In 2019, combining the observations from telescopes all around the Earth, the Event Horizon Telescope (EHT) collaboration published a photo of a supermassive black hole M87* with extremely high resolution. The shining donut-like structure comes from the radiation of the accretion flow around the black hole. The black hole swallows the light in the central region, creating a big shadow inside the donut. The EHT collaboration updates the same photo with more delicate structures two years later. The sweeping lines, showing the linear polarization orientation (electric vector position angles), transform the donut into a cruller. These first-ever images give the most direct evidence of black holes and reveal the magnetic fields outside M87*.
Besides rich information for astronomy and gravity, what else can we learn from those beautiful images? As particle physicists, we are fascinated by the idea that ultralight particles can accumulate outside the black hole. We realized that if ultralight axion exists and stays outside the black hole, they would make the cruller dance! Using the four days variations of the crullers, we can constrain the coupling between axion and photon to the previously unexplored region.
How to turn supermassive black holes into detectors for ultralight particles? It dates back to a thought experiment by Roger Penrose in 1969. Imagine someone throwing a rock into a fast-spinning black hole, and the stone has a certain chance to escape with a larger velocity than the previous. The additional energy it carries is taken from the rotation of the black hole. Now think about the particle-wave duality in quantum mechanics. We can replace the rock with a wave outside the spinning black hole. It can form a dense cloud by extracting energy and angular momentum from the black bole, called the superradiance mechanism. To make this process sufficiently fast, it requires the Compton wavelength of the boson to be comparable with the horizon size of the black hole. Thus supermassive black holes become natural detectors for ultralight particles!
Among different types of ultralight fields beyond the standard model of particle physics, axion is one of the most well-motivated candidates. Searching for the axion is among the top priorities in particle physics. It naturally appears in many fundamental theories with extra dimensions, like the string theory. Axion is also a perfect cold dark matter candidate. In the ultralight mass window, some small-scale problems of the galaxy can be potentially solved by those fields forming a core in the center.
Once the ultralight axion exists within the right mass window, a dense axion cloud and the center black hole form a bound state similar to the hydrogenic atom and being called the gravitational atom. Besides purely gravitational effects, the existence of axion can rotate the orientation of the linear polarization periodically as well, with a period between 5 to 20 days. The variations of the EVPA behave as a propagating wave along the bright photon ring, which the dance of the crullers has a particular pattern instead of a random walk by a drunken man.
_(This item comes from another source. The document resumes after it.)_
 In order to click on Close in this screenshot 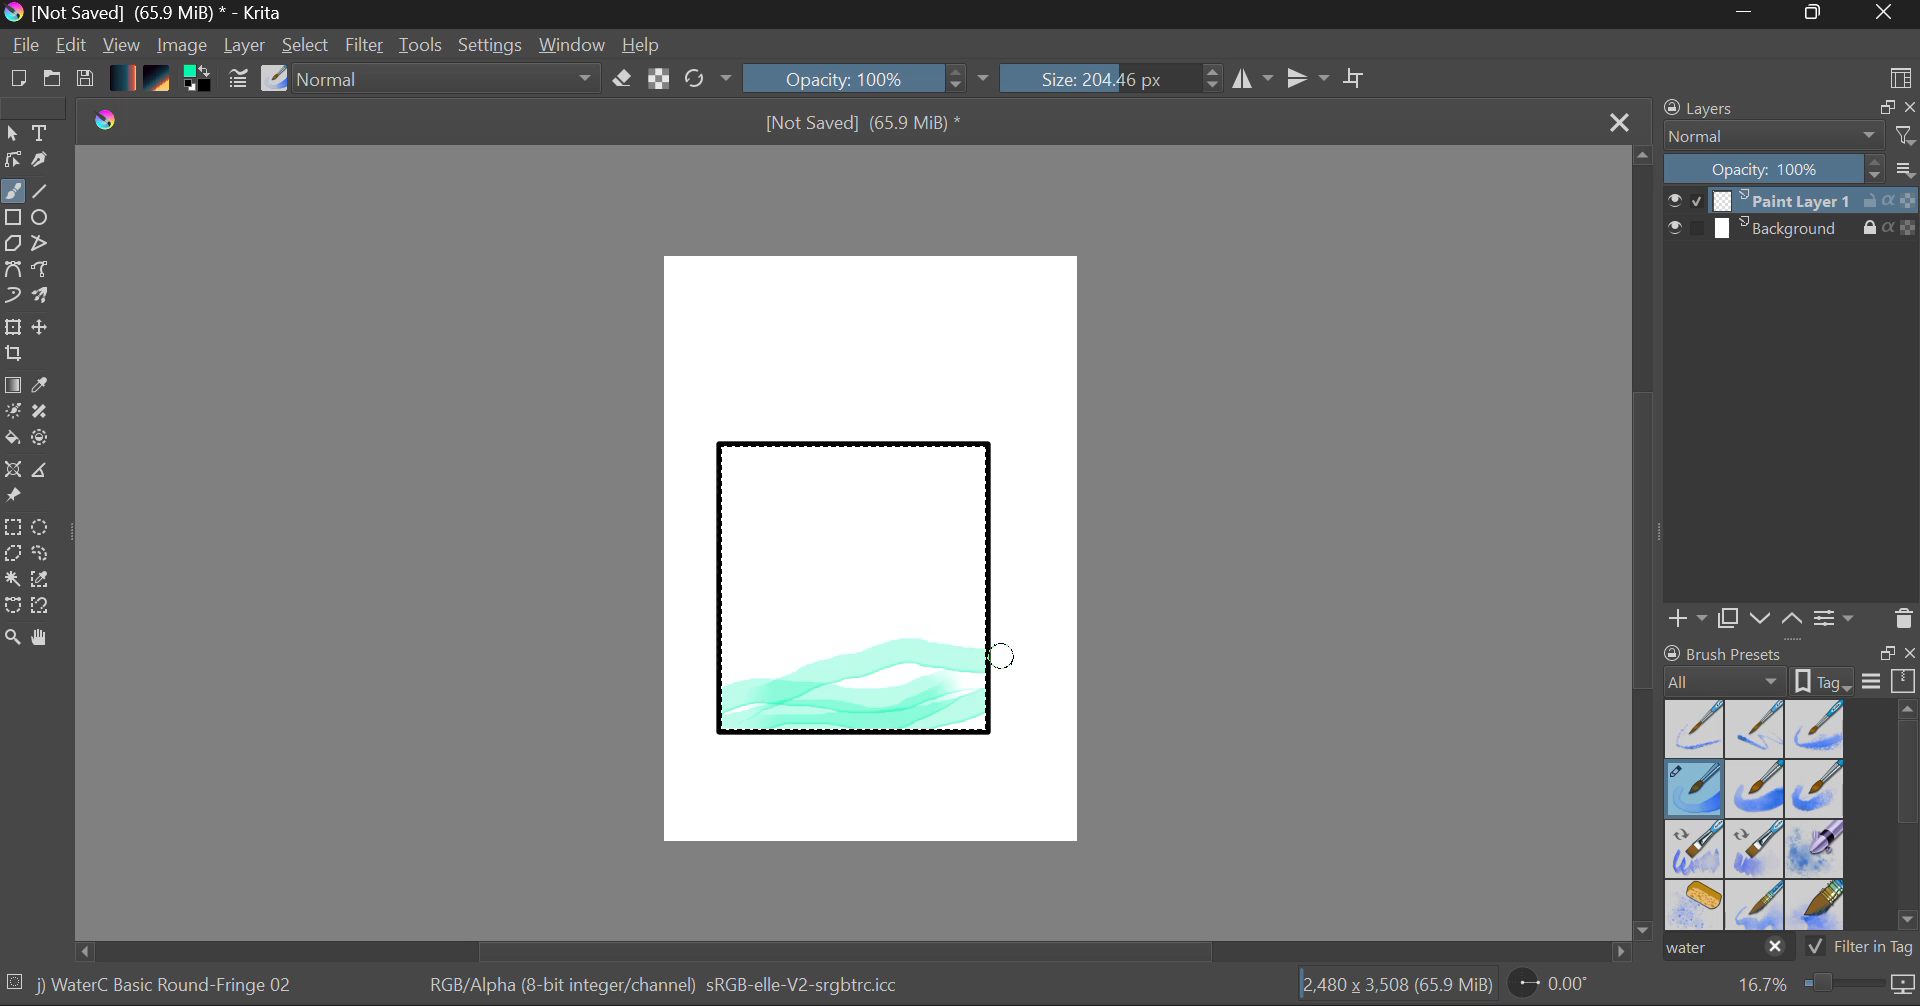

Figure 1: Illustration of the polarized emission from a Kerr BH surrounded by an axion cloud, using IPOLE. Different colors on the electric vector position angles (EVPA) quivers, which range from red through to purple, represent the time variation of the EVPA in the presence of the axion-photon coupling. White quivers are the EVPAs when the axion field is absent. The intensity scale is normalized so that the brightest pixel is unity.
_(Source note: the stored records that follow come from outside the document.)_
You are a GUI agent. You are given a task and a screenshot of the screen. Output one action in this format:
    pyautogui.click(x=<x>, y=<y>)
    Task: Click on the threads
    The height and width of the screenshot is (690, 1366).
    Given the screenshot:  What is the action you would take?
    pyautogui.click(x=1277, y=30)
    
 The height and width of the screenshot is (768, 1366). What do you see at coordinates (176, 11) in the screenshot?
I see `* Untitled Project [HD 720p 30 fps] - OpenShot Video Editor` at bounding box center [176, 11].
The EHT's polarimetric measurements provide the spatial distribution of the linear polarization orientations for four days, precisely the information we need to search for axion. Embedding the axion-induced birefringence into the radiative transfer code IPOLE, we simulated a movie of black hole images with oscillating linear polarization orientations at each point of the sky plane. To suppress the turbulent variations of the accretion flow, we introduced a novel analysis strategy where the difference between two sequential are used as observables to constrain the axion-induced EVPA variations. A much larger parameter space can be probed with more detailed data provided in the future, especially the more sequential time observation and better spatial resolutions.
Figure 2: Our constraints on dimensionless axion-photon coupling c from the EHT polarimetric observations of SMBH M87* are shown. The black hole spin aJ is assumed to be 0.99 or 0.80. The latter case corresponds to a smaller mass window, overlapping with aJ = 0.99 cases in the lower mass region. The gray band at the bottom represents the uncertainty from the five different EVPA reconstruction methods. Previous bounds on axion-photon coupling are shown for comparison.